◆ **Problem description**
Given the records that follow, return each one verbatim.

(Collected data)
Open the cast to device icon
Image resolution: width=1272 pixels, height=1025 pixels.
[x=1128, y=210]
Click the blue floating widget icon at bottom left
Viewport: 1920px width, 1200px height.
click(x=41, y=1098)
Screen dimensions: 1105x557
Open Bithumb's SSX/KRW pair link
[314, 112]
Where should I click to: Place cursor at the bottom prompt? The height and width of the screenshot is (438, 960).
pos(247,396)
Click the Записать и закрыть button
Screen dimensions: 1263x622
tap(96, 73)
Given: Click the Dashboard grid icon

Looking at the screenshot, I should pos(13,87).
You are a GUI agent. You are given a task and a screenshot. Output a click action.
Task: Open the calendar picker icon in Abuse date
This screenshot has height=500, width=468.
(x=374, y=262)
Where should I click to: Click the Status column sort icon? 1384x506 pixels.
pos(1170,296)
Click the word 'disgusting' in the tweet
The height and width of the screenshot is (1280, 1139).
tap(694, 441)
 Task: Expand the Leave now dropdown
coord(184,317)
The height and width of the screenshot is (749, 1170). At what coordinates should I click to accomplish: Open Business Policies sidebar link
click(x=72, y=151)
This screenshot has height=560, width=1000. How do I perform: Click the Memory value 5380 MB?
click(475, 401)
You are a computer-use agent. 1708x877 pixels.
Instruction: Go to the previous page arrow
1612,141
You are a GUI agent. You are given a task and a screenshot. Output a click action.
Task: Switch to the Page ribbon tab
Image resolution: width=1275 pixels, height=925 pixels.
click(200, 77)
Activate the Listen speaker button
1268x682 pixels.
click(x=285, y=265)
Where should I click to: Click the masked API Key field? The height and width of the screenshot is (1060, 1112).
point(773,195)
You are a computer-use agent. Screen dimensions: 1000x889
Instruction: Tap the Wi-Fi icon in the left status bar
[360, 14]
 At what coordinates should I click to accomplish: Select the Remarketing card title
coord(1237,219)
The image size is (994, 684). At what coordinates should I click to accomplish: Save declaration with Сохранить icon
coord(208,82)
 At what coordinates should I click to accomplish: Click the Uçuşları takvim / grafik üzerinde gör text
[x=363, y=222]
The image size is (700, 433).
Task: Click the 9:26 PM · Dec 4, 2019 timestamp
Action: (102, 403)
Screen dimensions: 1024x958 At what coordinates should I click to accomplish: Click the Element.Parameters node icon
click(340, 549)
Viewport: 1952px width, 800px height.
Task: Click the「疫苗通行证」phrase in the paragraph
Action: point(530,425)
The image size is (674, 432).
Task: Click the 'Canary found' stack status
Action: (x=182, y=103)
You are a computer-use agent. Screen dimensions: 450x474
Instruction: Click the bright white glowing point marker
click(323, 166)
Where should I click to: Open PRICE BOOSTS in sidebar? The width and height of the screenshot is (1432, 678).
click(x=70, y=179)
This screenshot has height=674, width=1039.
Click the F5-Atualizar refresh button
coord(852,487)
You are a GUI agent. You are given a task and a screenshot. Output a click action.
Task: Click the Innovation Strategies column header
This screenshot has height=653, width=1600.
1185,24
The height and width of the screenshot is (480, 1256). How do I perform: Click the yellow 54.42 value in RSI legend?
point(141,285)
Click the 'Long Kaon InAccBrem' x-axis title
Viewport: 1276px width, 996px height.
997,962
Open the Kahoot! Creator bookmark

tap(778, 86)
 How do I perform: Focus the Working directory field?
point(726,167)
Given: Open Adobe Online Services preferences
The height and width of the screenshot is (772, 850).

◆ **Completed exercise**
Open the cast to device icon
Image resolution: width=1272 pixels, height=1025 pixels.
[x=1128, y=210]
Click the blue floating widget icon at bottom left
Viewport: 1920px width, 1200px height.
click(x=41, y=1098)
Screen dimensions: 1105x557
Open Bithumb's SSX/KRW pair link
[314, 112]
Where should I click to: Place cursor at the bottom prompt? The height and width of the screenshot is (438, 960).
pos(247,396)
Click the Записать и закрыть button
Screen dimensions: 1263x622
tap(96, 73)
Given: Click the Dashboard grid icon

Looking at the screenshot, I should pos(13,87).
You are a GUI agent. You are given a task and a screenshot. Output a click action.
Task: Open the calendar picker icon in Abuse date
This screenshot has height=500, width=468.
(x=374, y=262)
Where should I click to: Click the Status column sort icon? 1384x506 pixels.
pos(1170,296)
Click the word 'disgusting' in the tweet
The height and width of the screenshot is (1280, 1139).
tap(694, 441)
 Task: Expand the Leave now dropdown
coord(184,317)
The height and width of the screenshot is (749, 1170). At what coordinates should I click to accomplish: Open Business Policies sidebar link
click(x=72, y=151)
This screenshot has height=560, width=1000. How do I perform: Click the Memory value 5380 MB?
click(475, 401)
You are a computer-use agent. 1708x877 pixels.
Instruction: Go to the previous page arrow
1612,141
You are a GUI agent. You are given a task and a screenshot. Output a click action.
Task: Switch to the Page ribbon tab
Image resolution: width=1275 pixels, height=925 pixels.
click(200, 77)
Activate the Listen speaker button
1268x682 pixels.
click(x=285, y=265)
Where should I click to: Click the masked API Key field? The height and width of the screenshot is (1060, 1112).
point(773,195)
You are a computer-use agent. Screen dimensions: 1000x889
Instruction: Tap the Wi-Fi icon in the left status bar
[360, 14]
 At what coordinates should I click to accomplish: Select the Remarketing card title
coord(1237,219)
The image size is (994, 684). At what coordinates should I click to accomplish: Save declaration with Сохранить icon
coord(208,82)
 At what coordinates should I click to accomplish: Click the Uçuşları takvim / grafik üzerinde gör text
[x=363, y=222]
The image size is (700, 433).
Task: Click the 9:26 PM · Dec 4, 2019 timestamp
Action: (102, 403)
Screen dimensions: 1024x958 At what coordinates should I click to accomplish: Click the Element.Parameters node icon
click(340, 549)
Viewport: 1952px width, 800px height.
Task: Click the「疫苗通行证」phrase in the paragraph
Action: point(530,425)
The image size is (674, 432).
Task: Click the 'Canary found' stack status
Action: (x=182, y=103)
You are a computer-use agent. Screen dimensions: 450x474
Instruction: Click the bright white glowing point marker
click(323, 166)
Where should I click to: Open PRICE BOOSTS in sidebar? The width and height of the screenshot is (1432, 678).
click(x=70, y=179)
This screenshot has height=674, width=1039.
Click the F5-Atualizar refresh button
coord(852,487)
You are a GUI agent. You are given a task and a screenshot. Output a click action.
Task: Click the Innovation Strategies column header
This screenshot has height=653, width=1600.
1185,24
The height and width of the screenshot is (480, 1256). How do I perform: Click the yellow 54.42 value in RSI legend?
point(141,285)
Click the 'Long Kaon InAccBrem' x-axis title
Viewport: 1276px width, 996px height.
997,962
Open the Kahoot! Creator bookmark

tap(778, 86)
 How do I perform: Focus the Working directory field?
point(726,167)
Given: Open Adobe Online Services preferences
The height and width of the screenshot is (772, 850).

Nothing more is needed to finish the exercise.